Only the lines from the one containing "This screenshot has height=592, width=1052." to the end of the records belong in the output; print them exactly.

- - - - -

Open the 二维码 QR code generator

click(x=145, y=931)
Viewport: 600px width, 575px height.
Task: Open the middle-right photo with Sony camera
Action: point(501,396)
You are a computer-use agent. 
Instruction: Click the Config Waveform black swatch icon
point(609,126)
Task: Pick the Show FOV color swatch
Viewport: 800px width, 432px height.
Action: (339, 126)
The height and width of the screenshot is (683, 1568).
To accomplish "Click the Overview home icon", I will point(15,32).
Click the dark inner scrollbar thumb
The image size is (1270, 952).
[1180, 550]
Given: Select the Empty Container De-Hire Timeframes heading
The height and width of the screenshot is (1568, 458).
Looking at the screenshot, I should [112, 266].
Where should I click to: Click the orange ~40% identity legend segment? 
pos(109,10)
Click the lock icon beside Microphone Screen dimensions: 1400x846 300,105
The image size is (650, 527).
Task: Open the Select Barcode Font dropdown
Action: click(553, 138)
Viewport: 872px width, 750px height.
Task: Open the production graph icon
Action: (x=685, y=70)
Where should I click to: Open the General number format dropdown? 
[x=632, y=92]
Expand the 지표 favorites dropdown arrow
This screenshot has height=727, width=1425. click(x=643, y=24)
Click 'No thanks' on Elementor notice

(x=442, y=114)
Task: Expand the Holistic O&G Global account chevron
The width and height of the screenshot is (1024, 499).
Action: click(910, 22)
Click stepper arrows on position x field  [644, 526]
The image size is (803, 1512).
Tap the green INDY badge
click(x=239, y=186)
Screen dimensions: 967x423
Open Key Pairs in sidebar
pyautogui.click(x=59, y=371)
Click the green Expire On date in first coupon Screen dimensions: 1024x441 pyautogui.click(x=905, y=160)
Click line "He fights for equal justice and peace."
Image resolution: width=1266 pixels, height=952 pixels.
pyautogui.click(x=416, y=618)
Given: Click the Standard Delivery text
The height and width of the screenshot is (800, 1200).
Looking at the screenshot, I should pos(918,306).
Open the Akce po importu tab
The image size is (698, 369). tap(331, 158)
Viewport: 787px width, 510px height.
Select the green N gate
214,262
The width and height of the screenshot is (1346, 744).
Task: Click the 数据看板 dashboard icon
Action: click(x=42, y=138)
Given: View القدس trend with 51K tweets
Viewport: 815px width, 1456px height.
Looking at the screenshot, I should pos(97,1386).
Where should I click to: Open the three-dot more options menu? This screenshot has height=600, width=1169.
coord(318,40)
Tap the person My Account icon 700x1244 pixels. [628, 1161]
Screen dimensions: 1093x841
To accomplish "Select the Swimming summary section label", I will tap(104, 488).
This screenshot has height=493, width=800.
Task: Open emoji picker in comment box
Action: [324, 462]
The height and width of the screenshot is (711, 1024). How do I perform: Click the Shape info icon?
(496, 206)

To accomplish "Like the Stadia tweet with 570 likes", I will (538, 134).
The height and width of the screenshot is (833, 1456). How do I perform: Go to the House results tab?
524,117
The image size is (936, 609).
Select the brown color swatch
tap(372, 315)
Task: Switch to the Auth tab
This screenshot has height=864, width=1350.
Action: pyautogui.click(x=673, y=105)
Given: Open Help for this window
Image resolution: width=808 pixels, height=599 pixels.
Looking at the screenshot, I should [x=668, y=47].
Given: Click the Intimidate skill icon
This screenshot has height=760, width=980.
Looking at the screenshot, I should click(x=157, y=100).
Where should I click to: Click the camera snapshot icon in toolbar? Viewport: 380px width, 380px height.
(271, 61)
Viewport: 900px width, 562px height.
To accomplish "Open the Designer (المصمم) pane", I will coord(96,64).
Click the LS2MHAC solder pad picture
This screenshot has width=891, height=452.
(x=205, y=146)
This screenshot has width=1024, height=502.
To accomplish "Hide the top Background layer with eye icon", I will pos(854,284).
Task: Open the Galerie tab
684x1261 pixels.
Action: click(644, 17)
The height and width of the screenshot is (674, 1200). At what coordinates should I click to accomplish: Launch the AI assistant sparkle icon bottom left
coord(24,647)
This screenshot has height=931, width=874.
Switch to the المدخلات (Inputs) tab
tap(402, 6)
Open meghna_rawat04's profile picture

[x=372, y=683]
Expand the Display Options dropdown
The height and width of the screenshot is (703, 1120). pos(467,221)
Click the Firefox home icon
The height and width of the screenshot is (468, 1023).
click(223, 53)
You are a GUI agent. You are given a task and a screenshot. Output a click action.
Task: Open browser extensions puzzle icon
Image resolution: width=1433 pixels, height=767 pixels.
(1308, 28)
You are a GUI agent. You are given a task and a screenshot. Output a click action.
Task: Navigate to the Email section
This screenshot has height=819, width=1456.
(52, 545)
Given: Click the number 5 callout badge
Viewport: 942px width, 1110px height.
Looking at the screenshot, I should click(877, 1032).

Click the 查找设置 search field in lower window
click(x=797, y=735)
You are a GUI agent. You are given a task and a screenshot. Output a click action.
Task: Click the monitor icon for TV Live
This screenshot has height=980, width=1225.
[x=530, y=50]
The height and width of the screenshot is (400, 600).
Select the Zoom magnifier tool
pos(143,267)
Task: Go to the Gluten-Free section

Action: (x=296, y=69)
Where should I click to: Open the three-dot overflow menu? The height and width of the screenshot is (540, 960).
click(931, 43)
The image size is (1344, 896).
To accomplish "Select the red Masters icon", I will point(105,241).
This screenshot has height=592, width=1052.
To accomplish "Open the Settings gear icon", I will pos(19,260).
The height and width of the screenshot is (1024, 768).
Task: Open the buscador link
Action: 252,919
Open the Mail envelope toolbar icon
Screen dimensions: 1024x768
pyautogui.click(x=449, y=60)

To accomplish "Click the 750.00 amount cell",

- - - - -

§ EXERCISE OUTPUT
This screenshot has height=592, width=1052.
To accomplish "Open the Settings gear icon", I will pos(19,260).
The height and width of the screenshot is (1024, 768).
Task: Open the buscador link
Action: 252,919
Open the Mail envelope toolbar icon
Screen dimensions: 1024x768
pyautogui.click(x=449, y=60)

To accomplish "Click the 750.00 amount cell",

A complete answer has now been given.